You are viewing a plain text version of this content. The canonical link for it is here.

Posted to user@pig.apache.org by Lai Will <la...@student.ethz.ch> on 2011/03/02 14:29:46 UTC

Shared resources

Hello,

I wrote a EvalFunc implementation that


1)      Parses a SQL Query

2)      Scans a folder for resource files and creates an index on these files

3)      According to certain properties of the SQL Query accesses the corresponding file and creates a Java objects holding relevant the information of the file (for reuse).

4)      Does some computation with the SQL Query and the information found in the file

5)      Outputs a transformed SQL Query

Currently I'm doing local tests without Hadoop and the code works fine.

The problem I see, is that right now I initialize my parser in the EvalFunc, so that every time It gets instantiated a new instance of the parser is generated. Ideally only on instance per machine would be created.
Even worse right now I create the index and parse the corresponding resource file once per call exec in EvalFunc  and therefore do a lot of redundant computation.

Just because I don't know where and how to put this shared computation.
Does anybody have a solution on that?

Best,
Will

Re: Shared resources

Posted by Alan Gates <ga...@yahoo-inc.com>.

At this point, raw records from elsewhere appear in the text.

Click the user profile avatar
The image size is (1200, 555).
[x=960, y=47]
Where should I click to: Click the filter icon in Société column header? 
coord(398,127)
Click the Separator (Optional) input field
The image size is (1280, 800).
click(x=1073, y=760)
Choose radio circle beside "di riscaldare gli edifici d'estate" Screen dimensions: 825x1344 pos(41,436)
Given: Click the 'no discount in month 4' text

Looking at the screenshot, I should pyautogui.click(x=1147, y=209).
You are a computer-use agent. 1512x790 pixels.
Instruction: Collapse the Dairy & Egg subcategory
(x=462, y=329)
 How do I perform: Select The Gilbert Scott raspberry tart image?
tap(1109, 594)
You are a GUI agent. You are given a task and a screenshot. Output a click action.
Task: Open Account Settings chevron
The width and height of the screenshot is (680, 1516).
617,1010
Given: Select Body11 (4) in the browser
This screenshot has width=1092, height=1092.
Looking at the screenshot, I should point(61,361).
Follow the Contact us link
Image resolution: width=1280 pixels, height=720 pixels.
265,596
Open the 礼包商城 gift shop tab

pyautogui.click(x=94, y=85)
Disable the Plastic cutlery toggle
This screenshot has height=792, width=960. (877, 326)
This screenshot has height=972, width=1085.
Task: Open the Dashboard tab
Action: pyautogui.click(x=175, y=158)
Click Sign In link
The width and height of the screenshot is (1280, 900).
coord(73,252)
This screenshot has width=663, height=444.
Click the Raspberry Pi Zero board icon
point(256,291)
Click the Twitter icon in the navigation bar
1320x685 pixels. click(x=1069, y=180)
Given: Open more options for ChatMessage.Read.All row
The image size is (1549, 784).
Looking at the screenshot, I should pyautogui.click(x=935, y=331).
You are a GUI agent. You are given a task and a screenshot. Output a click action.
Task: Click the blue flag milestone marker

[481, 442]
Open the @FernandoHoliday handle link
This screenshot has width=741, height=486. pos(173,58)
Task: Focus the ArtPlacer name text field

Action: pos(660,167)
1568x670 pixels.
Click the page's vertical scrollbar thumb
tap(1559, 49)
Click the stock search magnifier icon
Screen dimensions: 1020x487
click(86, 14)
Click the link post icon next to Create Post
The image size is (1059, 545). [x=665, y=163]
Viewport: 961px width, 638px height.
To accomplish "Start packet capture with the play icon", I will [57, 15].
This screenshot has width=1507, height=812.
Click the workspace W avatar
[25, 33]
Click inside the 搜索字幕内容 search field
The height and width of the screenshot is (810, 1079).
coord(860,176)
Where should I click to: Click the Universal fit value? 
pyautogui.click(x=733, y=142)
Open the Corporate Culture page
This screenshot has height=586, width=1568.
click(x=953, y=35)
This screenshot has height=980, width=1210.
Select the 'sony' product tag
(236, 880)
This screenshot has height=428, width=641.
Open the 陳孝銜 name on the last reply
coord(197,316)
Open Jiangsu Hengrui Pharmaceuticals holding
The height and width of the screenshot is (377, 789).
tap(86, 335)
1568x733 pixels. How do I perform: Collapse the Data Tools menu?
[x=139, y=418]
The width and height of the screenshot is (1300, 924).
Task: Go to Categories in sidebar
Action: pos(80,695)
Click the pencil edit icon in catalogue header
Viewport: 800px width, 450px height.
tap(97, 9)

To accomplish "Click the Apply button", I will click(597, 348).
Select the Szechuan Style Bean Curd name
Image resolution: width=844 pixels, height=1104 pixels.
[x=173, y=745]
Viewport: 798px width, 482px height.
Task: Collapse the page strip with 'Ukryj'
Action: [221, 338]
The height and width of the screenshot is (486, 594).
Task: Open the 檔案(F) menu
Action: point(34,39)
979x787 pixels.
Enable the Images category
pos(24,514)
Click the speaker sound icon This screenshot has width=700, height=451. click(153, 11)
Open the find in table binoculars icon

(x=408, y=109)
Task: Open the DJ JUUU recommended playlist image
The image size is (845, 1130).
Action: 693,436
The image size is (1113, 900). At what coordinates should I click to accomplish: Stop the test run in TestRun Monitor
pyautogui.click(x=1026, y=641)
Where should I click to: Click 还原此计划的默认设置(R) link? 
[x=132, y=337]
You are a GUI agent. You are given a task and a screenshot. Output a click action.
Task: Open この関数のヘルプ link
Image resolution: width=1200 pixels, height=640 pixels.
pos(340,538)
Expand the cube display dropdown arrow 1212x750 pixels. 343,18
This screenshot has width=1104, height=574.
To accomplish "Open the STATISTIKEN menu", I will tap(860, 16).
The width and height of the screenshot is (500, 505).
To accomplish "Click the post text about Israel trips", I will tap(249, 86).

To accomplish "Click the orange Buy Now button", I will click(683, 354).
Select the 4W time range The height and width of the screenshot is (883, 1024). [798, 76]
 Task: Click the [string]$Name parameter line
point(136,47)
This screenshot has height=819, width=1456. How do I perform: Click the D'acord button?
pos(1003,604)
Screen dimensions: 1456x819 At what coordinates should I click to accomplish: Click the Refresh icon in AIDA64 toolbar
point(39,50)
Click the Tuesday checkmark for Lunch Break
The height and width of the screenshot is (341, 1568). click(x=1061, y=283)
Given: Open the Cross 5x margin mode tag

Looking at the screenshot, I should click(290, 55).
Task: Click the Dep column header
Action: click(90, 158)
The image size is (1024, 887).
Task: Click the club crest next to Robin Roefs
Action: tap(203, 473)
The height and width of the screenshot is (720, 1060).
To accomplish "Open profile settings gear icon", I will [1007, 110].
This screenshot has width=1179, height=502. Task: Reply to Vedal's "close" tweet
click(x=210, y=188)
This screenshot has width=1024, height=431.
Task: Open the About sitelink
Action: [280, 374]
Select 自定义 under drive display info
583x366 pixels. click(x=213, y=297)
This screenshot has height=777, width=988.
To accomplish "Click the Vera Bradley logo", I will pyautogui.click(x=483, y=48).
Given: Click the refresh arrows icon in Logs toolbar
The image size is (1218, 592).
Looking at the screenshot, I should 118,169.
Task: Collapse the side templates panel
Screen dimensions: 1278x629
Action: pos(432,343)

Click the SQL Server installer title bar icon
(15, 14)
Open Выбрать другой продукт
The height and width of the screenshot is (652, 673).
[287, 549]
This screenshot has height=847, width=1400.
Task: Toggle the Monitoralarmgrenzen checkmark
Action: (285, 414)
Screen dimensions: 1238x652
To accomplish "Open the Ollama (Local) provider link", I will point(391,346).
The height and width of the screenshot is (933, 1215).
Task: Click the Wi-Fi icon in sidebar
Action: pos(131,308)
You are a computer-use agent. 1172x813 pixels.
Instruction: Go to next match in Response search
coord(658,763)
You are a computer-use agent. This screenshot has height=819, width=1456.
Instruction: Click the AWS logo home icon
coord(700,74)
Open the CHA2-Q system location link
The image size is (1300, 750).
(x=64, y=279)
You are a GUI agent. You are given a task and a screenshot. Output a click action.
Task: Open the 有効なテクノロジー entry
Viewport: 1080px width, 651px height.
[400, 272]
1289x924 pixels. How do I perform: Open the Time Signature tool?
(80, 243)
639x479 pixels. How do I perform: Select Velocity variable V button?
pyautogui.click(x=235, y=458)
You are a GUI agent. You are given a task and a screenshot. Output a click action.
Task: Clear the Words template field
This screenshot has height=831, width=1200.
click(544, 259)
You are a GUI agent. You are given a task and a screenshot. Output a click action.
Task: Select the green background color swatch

Within a given task, a UDF is only instantiated once.  For maps and  
reduces this should mean one per map or reduce.  Since the combiner  
can be run multiple times there can be multiple instantiations per  
combine.  But the warning on number of instantiations is about how  
many times the UDF is constructed on the front end (by which I mean  
compile time).  Pig use to construct the UDF multiple times in the  
front end.  Now we have it down to one construction on the front end  
and one per task in the backend.

Alan.

On Mar 2, 2011, at 9:11 AM, Lai Will wrote:

> I understand that the is not inter-task communication at all.
> However my question arises within one task. The documentation says  
> that we should not make any assumptions on how may EvalFunc  
> instances (of the same class) are instantiated.
> Therefore I assume that within the same task, there might be several  
> instances of my EvalFunc and if every one of them is doing the  
> parsing of resource files into data structures a lot of memory and  
> computing power would be wasted.. so it's not about inter-task  
> communication but about inter-instance communication.
>
> Thank you for your help.
>
> Best,
> Will
>
> -----Original Message-----
> From: Alan Gates [mailto:gates@yahoo-inc.com]
> Sent: Wednesday, March 02, 2011 5:17 PM
> To: user@pig.apache.org
> Subject: Re: Shared resources
>
> There is no shared inter-task processing in Hadoop.  Each task runs  
> in a separate JVM and is locked off from all other tasks.  This is  
> partly because you do not know a priori which tasks will run  
> together in which nodes, and partly for security.  Data can be  
> shared by all tasks on a node via the distributed cache.  If all  
> your work could be done once on the front end and then serialized to  
> be later read by all tasks you could use this mechanism to share  
> it.  With the code in trunk UDFs can store data to the distributed  
> cache, though this feature is not in a release yet.
>
> Alan.
>
> On Mar 2, 2011, at 7:54 AM, Lai Will wrote:
>
>> So I still get the redundant work whenever the same clusternode/vm
>> creates multiple instances of my EvalFunc?
>> And is it usual to have several instance of the EvalFunc on the same
>> clusternode/vm?
>>
>> Will
>>
>> -----Original Message-----
>> From: Alan Gates [mailto:gates@yahoo-inc.com]
>> Sent: Wednesday, March 02, 2011 4:49 PM
>> To: user@pig.apache.org
>> Subject: Re: Shared resources
>>
>> There is no method in the eval func that gets called on the backend
>> before any exec calls.  You can keep a flag that tracks whether you
>> have done the initialization so that you only do it the first time.
>>
>> Alan.
>>
>> On Mar 2, 2011, at 5:29 AM, Lai Will wrote:
>>
>>> Hello,
>>>
>>> I wrote a EvalFunc implementation that
>>>
>>>
>>> 1)      Parses a SQL Query
>>>
>>> 2)      Scans a folder for resource files and creates an index on
>>> these files
>>>
>>> 3)      According to certain properties of the SQL Query accesses
>>> the corresponding file and creates a Java objects holding relevant
>>> the information of the file (for reuse).
>>>
>>> 4)      Does some computation with the SQL Query and the information
>>> found in the file
>>>
>>> 5)      Outputs a transformed SQL Query
>>>
>>> Currently I'm doing local tests without Hadoop and the code works
>>> fine.
>>>
>>> The problem I see, is that right now I initialize my parser in the
>>> EvalFunc, so that every time It gets instantiated a new instance of
>>> the parser is generated. Ideally only on instance per machine would
>>> be created.
>>> Even worse right now I create the index and parse the corresponding
>>> resource file once per call exec in EvalFunc  and therefore do a lot
>>> of redundant computation.
>>>
>>> Just because I don't know where and how to put this shared
>>> computation.
>>> Does anybody have a solution on that?
>>>
>>> Best,
>>> Will
>>
>

Re: Shared resources

Posted by Dmitriy Ryaboy <dv...@gmail.com>.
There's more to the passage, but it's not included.